- [Text segment]
>>>>

EUROPEAN COURT OF JUSTICE
In order to harmonize and aid in the interpretation of the
requirements set out in the national patent laws of the EU member states
regarding the patentability of inventions in the field of
biotechnology, the Council of the European Union (EU) enacted the
Directive 98/44/EC of the European Parliament and of the Council, dated
July 6, 1998, on the legal protection of biotechnology inventions
(Biotechnology Directive). The Biotechnology Directive holds that the
use of human embryos for industrial or commercial purposes is
unpatentable. In its judgment concerning case C-34/10, the European
Court of Justice (ECJ) has decided on the interpretation of the terms
“embryonic stem cells” and “for industrial or commercial purposes”, as
used in the Biotechnology Directive.
In particular, the ECJ stipulated in the above judgement that the
prohibition of the use of embryos, as prescribed in the Biotechnology
Directive, also encompasses the use of cells derived from an embryo for
the preparation of stem cells. This includes the use of any human ovum
after fertilisation as well as non-fertilised human ovum which have the
potential to develop into a fetus. According to the ECJ, the concept of
“human embryo” must be understood in a broad sense since the
Biotechnology Directive intended to exclude any possibility of
patentability where respect for human dignity could thereby be affected.
Additionally, it has been outlined in the ECJ’s decision that a use of
stem cells derived from embryonic cells for scientific research
constitutes a use for industrial or commercial purposes, which is
prohibited by the Biotechnology Directive. Only a use of stem cells for
therapeutic or diagnostic purposes that is applied to the human embryo
itself can be patented. The court also held that the rights attached to a
patent are, in principal, connected with acts of an industrial and
commercial nature.

<<<<

- [Task directions]
Carry on with the text on the European Court of Justice ruling on embryonic stem cell patents from the point where it stops.

- [Dataset excerpts]
>>>>

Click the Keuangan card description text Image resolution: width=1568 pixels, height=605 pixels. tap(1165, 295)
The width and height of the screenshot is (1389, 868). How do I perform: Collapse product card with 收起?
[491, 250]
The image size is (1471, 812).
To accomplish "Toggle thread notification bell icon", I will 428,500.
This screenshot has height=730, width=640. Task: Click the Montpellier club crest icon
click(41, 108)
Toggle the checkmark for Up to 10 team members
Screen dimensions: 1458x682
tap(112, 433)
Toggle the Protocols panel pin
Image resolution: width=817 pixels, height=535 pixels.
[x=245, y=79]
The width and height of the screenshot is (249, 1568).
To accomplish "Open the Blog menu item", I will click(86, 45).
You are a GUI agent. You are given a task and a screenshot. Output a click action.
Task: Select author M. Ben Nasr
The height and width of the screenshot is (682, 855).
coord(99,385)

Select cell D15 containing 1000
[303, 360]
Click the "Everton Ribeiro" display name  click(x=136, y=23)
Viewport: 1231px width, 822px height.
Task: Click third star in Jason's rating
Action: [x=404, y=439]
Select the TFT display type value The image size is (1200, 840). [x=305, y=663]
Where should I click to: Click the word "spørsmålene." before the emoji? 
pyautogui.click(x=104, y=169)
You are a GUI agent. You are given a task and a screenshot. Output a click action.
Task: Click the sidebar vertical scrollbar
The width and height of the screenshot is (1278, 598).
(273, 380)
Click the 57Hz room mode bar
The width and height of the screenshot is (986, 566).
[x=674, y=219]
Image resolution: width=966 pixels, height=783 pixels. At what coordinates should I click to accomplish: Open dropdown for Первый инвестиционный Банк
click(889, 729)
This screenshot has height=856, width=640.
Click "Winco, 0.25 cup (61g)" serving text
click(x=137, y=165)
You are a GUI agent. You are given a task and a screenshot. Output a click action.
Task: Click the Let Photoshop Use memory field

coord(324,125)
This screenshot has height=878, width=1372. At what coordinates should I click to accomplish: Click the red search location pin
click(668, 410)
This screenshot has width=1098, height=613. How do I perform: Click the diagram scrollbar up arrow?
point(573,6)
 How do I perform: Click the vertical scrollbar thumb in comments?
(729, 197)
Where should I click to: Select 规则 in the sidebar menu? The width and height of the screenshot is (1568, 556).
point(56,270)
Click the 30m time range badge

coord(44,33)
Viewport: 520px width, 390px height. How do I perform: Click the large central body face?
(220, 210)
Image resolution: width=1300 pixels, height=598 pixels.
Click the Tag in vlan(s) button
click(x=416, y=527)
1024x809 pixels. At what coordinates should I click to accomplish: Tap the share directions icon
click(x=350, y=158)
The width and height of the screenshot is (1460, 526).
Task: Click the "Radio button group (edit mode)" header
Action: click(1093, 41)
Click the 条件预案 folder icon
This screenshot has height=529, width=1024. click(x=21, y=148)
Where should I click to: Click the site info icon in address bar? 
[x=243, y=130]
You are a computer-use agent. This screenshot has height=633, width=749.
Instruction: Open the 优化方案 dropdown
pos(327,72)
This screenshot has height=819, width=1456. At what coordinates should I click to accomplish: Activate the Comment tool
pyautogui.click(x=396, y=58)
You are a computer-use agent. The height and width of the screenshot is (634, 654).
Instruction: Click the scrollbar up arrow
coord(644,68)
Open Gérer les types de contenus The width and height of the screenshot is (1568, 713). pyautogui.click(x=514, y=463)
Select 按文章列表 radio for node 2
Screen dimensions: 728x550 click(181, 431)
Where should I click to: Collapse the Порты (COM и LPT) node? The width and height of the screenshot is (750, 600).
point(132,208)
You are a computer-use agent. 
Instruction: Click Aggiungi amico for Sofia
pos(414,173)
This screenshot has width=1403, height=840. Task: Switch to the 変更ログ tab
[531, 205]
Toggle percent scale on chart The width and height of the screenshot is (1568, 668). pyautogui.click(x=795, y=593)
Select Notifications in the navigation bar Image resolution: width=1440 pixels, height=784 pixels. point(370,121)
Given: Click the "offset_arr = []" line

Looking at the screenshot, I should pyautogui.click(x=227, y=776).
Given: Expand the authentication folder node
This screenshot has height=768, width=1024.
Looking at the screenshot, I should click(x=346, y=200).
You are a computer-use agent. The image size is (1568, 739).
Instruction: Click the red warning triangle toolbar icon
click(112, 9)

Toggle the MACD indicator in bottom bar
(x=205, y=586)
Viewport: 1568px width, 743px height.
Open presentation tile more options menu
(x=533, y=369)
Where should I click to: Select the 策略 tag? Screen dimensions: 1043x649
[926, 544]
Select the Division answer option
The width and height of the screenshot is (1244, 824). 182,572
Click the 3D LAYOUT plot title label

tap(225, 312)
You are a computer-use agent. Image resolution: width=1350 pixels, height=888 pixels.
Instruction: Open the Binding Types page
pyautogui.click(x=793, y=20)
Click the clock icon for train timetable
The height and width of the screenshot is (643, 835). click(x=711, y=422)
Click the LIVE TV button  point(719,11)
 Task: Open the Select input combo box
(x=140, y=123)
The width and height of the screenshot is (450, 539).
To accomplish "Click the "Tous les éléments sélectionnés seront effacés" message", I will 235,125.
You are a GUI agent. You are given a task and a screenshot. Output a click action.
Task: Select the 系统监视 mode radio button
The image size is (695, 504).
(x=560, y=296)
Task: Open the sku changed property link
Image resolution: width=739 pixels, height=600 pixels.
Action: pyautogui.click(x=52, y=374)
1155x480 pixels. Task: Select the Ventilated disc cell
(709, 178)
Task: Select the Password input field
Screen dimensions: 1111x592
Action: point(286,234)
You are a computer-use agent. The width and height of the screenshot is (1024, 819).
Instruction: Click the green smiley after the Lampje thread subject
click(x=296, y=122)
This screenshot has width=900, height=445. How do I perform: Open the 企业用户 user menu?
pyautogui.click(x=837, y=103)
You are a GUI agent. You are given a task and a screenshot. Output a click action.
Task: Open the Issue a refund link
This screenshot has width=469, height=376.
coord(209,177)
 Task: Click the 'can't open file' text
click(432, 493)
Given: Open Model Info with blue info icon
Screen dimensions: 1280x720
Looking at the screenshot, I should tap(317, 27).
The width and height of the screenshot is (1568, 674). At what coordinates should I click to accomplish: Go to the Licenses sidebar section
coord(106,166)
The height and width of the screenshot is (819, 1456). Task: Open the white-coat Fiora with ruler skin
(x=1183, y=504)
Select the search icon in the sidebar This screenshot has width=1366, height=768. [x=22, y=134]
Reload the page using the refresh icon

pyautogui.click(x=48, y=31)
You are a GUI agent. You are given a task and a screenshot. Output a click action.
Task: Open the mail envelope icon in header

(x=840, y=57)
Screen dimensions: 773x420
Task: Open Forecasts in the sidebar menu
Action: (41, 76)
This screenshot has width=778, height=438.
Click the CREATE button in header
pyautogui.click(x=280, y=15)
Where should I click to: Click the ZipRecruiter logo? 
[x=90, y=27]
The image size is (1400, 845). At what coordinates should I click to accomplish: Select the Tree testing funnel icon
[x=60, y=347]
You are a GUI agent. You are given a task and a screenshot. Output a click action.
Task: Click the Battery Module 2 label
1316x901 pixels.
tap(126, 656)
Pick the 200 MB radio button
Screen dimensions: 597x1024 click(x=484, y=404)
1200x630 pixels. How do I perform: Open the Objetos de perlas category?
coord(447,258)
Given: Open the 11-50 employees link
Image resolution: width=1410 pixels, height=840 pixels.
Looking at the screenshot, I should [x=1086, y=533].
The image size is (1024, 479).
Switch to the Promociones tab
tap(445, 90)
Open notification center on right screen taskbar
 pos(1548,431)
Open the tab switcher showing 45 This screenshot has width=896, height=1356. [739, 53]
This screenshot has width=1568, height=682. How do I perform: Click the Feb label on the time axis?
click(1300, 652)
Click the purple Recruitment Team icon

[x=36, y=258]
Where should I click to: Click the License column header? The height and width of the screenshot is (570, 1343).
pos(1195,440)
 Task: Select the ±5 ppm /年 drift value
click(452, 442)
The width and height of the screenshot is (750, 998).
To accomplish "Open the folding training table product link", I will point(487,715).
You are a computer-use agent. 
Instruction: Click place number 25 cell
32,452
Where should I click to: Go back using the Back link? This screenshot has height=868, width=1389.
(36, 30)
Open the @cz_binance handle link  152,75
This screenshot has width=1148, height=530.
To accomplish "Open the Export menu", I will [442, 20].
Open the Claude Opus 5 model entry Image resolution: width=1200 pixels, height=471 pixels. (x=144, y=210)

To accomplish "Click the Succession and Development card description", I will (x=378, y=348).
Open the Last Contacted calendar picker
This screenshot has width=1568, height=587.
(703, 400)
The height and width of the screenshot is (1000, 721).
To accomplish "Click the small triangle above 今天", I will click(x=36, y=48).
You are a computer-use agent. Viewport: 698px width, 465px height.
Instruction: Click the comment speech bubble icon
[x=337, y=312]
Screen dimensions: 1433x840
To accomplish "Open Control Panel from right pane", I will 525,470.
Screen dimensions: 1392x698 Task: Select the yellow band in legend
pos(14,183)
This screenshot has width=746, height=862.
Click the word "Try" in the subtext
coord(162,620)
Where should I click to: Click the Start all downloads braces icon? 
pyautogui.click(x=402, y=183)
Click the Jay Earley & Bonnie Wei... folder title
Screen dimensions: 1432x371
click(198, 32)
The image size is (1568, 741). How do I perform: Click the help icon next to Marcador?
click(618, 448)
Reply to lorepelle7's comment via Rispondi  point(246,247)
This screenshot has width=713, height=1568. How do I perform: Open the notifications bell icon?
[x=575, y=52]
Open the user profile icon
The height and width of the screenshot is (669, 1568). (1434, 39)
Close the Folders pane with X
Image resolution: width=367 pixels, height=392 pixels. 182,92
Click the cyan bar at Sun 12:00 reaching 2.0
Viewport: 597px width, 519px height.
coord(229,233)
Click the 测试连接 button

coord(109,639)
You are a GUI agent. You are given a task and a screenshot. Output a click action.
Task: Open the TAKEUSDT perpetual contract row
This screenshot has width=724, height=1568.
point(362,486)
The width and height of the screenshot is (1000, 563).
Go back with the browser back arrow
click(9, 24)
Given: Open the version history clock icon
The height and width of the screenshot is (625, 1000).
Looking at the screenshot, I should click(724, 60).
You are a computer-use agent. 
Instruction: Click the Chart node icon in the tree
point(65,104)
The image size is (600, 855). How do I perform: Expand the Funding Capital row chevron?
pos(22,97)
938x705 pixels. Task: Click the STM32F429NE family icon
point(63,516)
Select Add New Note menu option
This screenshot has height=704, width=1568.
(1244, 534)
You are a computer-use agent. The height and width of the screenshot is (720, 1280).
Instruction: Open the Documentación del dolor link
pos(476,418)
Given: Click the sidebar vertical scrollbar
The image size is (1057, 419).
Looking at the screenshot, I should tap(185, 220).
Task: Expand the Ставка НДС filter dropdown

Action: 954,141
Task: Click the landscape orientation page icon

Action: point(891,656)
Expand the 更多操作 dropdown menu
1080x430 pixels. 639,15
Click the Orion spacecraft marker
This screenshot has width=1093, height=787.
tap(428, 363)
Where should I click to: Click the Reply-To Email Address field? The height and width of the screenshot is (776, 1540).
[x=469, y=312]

<<<<

- [Output of the exercise]
The decision also explicitly states that an invention is excluded from
patentability when the implementation of the invention requires prior
destruction of human embryos or their use as base materials. This also
includes a destruction of the embryo which may have occurred at a stage
long before the implementation of the invention, for example in the case
of the production of embryonic stem cells from an established lineage
of stem cells. The above judgment of the ECJ is in line with opinion G
2/06 of the Enlarged Board of Appeal (EBA) of the European Patent Office
(EPO) which stipulated that the patenting of products which can be
prepared exclusively by a method which necessarily involves the
destruction of embryos from which said products are derived is
prohibited, even if said method is not part of the claims. Accordingly,
even if a medical product is produced outside of Europe, no patent
protection can be obtained in Europe for said product, if its production
involved the use of embryonic stem cells.